Le Syndicat des Métallos explique que le vote prend plusieurs jours parce qu'il doit rencontrer les travailleurs dans chacune des villes. Le ministre des Affaires municipales estime qu'il faut respecter ce processus. « La procédure de consultation est plus longue que ce que l'on voudrait, mais je pense qu'il faut respecter ça », affirme Pierre Moreau.

L'acceptation de l'offre recommandée

Le Syndicat recommandera à ses membres d'accepter l'entente de principe, a fait savoir le président du Conseil du Trésor, Martin Coiteux, sans toutefois dévoiler les détails de l'accord.

En cette journée de grève pour 125 000 employés de l'État, le ministre en a profité pour souligner l'importance de la négociation « de bonne foi ».

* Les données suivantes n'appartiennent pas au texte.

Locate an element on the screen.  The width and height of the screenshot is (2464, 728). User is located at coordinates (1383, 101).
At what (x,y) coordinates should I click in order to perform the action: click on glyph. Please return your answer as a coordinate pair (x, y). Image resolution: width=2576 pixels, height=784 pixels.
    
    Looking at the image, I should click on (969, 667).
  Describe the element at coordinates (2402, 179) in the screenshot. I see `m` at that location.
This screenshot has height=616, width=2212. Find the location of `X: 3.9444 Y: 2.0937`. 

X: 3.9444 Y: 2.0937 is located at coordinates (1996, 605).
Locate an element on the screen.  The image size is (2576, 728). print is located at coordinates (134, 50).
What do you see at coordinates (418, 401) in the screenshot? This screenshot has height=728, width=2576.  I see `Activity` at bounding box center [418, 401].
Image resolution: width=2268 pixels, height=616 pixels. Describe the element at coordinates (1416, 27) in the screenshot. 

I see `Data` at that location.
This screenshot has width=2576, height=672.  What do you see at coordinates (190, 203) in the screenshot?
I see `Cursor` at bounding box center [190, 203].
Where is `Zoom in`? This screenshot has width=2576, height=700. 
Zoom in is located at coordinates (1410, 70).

« Lorsqu'on négocie de bonne foi de part et d'autre, on est capable d'en arriver à des ententes qui respectent le cadre financier général du gouvernement et qui règlent des problèmes spécifiques particuliers à un secteur, comme dans le cas, ici, des traversiers », a soutenu Martin Coiteux sur les ondes d'ICI Radio-Canada Première.

La grève des traversiers a commencé le 13 octobre. Le service est complètement interrompu aux traverses de Québec-Lévis et de Sorel-Saint-Ignace-de-Loyola depuis le début du débrayage.

Un service minimum est assuré en vertu de la Loi sur les services essentiels aux traverses de L'Isle-aux-Coudres-Saint-Joseph-de-la-Rive, Matane-Baie-Comeau-Godbout et Tadoussac-Baie-Sainte-Catherine.